Influence of lattice disorder on the structure of persistent polymer chains
Sebastian Schoebl, Johannes Zierenberg, Wolfhard Janke

TL;DR
This study investigates how lattice disorder affects the static properties of semiflexible polymers using computer simulations, revealing that polymer stiffness and lattice structure significantly influence polymer behavior in disordered environments.
Contribution
It introduces a combined simulation approach to analyze the impact of disorder and stiffness on polymer structure, highlighting the role of an additional length scale.
Findings
Polymer response varies between contraction and extension based on stiffness and void size.
Lattice periodicity influences polymer observables.

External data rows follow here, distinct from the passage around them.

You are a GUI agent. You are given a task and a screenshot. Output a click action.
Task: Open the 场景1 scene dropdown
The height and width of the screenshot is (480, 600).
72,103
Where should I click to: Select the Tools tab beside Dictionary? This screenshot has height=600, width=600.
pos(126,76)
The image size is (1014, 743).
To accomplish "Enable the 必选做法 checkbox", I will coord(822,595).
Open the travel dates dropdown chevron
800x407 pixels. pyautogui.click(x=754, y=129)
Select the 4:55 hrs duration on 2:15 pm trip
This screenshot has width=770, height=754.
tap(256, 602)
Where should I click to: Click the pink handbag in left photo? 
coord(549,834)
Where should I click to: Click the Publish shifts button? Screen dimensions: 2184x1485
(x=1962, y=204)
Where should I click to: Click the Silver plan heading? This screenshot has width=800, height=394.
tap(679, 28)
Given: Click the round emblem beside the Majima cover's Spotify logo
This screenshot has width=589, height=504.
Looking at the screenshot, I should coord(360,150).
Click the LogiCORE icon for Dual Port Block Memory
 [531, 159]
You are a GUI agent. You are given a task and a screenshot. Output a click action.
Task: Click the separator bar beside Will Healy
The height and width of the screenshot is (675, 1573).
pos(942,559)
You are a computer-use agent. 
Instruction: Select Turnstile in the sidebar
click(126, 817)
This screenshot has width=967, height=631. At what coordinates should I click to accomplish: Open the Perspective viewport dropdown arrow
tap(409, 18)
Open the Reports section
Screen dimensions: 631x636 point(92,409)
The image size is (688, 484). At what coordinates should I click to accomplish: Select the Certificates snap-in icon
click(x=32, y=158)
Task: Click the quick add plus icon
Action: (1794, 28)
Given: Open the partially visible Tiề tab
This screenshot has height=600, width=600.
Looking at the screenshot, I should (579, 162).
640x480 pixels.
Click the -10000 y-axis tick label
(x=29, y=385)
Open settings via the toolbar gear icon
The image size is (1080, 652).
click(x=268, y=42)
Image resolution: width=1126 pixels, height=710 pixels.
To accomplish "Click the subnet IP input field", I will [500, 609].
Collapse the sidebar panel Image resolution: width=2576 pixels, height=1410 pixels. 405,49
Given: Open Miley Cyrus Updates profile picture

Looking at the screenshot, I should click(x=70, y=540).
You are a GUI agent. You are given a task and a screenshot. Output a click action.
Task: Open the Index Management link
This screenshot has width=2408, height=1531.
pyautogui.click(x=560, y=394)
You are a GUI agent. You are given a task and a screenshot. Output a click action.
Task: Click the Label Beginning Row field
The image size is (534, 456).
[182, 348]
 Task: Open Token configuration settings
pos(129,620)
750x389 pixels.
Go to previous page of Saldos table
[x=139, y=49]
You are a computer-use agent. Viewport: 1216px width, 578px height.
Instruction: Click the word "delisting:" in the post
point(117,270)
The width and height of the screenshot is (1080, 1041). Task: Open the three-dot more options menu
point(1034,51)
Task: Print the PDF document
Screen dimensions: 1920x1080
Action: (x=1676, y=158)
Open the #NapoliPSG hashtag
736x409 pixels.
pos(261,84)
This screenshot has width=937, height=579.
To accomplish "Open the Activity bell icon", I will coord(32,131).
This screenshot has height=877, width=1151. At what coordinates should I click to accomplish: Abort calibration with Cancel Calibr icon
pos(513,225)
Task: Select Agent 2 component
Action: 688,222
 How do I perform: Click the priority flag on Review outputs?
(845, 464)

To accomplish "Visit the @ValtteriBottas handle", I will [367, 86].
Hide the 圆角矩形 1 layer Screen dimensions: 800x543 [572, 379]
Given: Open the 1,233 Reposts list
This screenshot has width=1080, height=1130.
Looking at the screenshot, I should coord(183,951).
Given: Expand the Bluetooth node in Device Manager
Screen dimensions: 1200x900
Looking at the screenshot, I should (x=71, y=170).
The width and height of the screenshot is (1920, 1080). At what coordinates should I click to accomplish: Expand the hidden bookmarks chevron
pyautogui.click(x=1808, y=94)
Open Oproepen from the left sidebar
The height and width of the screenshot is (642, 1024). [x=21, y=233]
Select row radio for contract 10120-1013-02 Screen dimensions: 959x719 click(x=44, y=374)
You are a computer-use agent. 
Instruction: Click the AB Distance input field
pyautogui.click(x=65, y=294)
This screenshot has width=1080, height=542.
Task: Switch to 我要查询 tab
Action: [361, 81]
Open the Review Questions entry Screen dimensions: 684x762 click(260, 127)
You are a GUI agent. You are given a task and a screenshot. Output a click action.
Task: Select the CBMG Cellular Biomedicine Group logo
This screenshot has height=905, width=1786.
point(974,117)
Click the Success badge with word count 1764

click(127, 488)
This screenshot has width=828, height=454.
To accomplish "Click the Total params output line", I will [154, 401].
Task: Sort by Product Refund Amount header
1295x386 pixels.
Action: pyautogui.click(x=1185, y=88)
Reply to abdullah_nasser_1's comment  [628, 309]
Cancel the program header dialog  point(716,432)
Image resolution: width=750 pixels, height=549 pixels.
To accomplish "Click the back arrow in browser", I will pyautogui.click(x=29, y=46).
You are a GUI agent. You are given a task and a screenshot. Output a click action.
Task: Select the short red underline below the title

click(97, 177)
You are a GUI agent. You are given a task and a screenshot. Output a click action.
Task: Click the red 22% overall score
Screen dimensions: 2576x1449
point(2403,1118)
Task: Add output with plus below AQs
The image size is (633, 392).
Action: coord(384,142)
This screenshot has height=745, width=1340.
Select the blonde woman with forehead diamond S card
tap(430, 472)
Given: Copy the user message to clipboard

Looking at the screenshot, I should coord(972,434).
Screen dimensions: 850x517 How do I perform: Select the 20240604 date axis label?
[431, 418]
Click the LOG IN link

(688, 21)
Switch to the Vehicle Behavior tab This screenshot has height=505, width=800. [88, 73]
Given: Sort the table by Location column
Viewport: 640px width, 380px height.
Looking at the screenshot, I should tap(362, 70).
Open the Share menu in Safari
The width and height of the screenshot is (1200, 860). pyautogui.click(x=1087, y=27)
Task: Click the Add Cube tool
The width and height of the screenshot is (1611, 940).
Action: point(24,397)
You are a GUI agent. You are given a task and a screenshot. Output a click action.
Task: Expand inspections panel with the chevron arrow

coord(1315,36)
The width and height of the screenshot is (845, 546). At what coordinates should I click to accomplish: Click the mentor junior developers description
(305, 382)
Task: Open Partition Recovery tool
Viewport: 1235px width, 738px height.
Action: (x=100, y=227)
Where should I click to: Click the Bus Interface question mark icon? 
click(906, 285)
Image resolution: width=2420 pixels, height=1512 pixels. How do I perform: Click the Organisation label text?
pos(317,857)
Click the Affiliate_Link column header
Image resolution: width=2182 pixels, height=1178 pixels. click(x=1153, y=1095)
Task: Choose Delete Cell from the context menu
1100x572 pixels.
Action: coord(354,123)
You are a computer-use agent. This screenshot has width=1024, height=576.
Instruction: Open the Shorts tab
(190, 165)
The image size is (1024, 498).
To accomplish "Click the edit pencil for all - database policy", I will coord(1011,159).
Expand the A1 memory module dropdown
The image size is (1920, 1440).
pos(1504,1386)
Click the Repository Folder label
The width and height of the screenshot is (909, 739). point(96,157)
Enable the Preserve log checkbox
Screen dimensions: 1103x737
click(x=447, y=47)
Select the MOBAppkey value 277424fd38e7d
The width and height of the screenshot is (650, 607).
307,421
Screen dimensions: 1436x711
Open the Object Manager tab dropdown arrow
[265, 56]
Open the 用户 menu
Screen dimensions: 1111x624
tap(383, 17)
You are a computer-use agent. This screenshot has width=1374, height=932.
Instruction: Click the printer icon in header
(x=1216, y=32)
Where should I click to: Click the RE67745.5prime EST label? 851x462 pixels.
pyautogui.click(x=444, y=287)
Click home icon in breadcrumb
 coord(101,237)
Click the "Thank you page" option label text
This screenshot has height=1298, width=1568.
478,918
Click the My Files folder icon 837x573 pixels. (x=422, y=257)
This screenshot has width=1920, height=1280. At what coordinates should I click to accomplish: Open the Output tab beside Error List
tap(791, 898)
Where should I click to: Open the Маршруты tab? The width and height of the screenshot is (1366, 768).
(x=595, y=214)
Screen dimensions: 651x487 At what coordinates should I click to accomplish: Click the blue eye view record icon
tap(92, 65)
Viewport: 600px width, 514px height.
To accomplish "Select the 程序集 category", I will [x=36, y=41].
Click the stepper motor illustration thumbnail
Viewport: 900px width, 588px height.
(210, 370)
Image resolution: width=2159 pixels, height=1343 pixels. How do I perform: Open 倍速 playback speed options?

Polymer stiffness extends the phenomenology of disorder effects.
Abstract
We study the static properties of a semiflexible polymer exposed to a quenched random environment by means of computer simulations. The polymer is modeled as two-dimensional Heisenberg chain. For the random environment we consider hard disks arranged on a square lattice. We apply an off-lattice growth algorithm as well as the multicanonical Monte Carlo method to investigate the influence of both disorder occupation probability and polymer stiffness on the equilibrium properties of the polymer. We show that the additional length scale induced by the stiffness of the polymer extends the well-known phenomenology considerably. The polymer's response to the disorder is either contraction or extension depending on the ratio of polymer stiffness and void space extension. Additionally, the periodic structure of the lattice is reflected in the observables that characterize the polymer.